# This is my story - Trying to find solace



## Cattblack (Jan 19, 2021)

You stopped loving me

After 18 years of being together, you stopped loving me. Maybe it happened gradually, but it is now that you decided to leave. You grabbed some courage, as you said it wasn’t easy and told me you weren’t happy in the relationship anymore. You also told me you’ve been telling people about how you felt. You told people before telling me. 

After 18 years of living our lives together, you’ve decided that it would be best if we parted ways. Our little girl will need to feel loved through this, you say, make it easy on her. This will be her first Christmas not getting presents from Santa; she’s ten years old after all. Also, first Christmas not having mom and dad by her side this holiday season. 

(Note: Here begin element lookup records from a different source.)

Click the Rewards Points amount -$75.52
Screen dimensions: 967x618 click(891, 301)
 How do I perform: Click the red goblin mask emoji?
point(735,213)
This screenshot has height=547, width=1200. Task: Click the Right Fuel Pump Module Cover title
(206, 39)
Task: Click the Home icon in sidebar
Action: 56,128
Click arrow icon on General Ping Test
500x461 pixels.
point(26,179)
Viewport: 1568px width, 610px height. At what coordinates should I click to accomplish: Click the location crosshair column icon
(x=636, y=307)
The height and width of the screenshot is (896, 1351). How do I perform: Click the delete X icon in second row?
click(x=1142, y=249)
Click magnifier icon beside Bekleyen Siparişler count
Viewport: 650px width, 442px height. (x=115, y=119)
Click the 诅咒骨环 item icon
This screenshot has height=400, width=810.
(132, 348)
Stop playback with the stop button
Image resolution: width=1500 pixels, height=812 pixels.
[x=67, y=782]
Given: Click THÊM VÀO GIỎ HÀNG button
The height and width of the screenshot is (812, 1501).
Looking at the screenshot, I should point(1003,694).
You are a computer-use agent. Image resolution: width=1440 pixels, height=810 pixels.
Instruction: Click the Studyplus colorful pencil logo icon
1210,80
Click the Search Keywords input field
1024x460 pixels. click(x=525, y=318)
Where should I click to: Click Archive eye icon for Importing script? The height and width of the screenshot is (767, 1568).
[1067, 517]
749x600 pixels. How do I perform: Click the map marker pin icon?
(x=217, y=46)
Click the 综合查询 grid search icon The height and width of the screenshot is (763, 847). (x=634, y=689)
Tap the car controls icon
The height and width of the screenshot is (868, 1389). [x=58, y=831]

I was always so happy she got to have her dad and mom living with her full time. Something I only experienced for a couple of years before my parents divorced. I know that it’s not what’s most important; a happy parent will raise a happy child, divorced or not. You’re not happy; therefore, we must part.

I honestly did not see it coming. I thought we would grow old together. We’ve talked about plans for the future. I know we’ve had our ups and downs, but I truly believed that our ups outweighed the downs. I have been naive into thinking you were my happy ever after. I remember our first years when I would be so worried that you would realize that I wasn’t what you wanted, me being a few years older and all. That feeling faded over time. I worked on my insecurities and put them aside. I don’t know if this did catch up to me and is a factor of your love fading. 

I seem to remember much more our good moments, so much more than the bad. After 18 years, I’ve collected precious memories, and they seem to flash through my mind endlessly since you left. Everything is a link to you. How could I have become this woman? I feel like I’m a character from a tragic movie; people just watch and feel sorry for her. Why do I feel so much pain when I’m not even bleeding? 

I know you feel sorry, not sad that you’re no longer with me, but more sorry that it had to be this way. I guess you hoped I’d feel the same way. That I’d somehow also stopped loving you along the way and that I wouldn’t hurt this bad. I’m sorry to disappoint you. I’m sorry if you feel some sort of guilt. This is just how I feel. Yes, I still love you, oh, so dearly. 

Maybe if the past year had been easier on me, I would not be as fragile as I am today. I’ve lost so much in so little time. 

As I think of my future, a new future without you by my side, I’m scared. I always thought I was a strong woman, capable of fending for myself. Now that the future is uncertain, I realize I felt that way because you were by my side. You gave me strength. I hope one day I’ll be able to move on and not feel like part of me has been ripped out. I hope one day I’ll get flashes of our past and smile instead of start crying. 

So if you ever read this, know that you were it for me; I chose you. Despite not knowing how to love you as you need to be loved or making you fall out of love with me.


----------



## So Married (Dec 18, 2020)

I'm sorry. I hope you smile again soon.


----------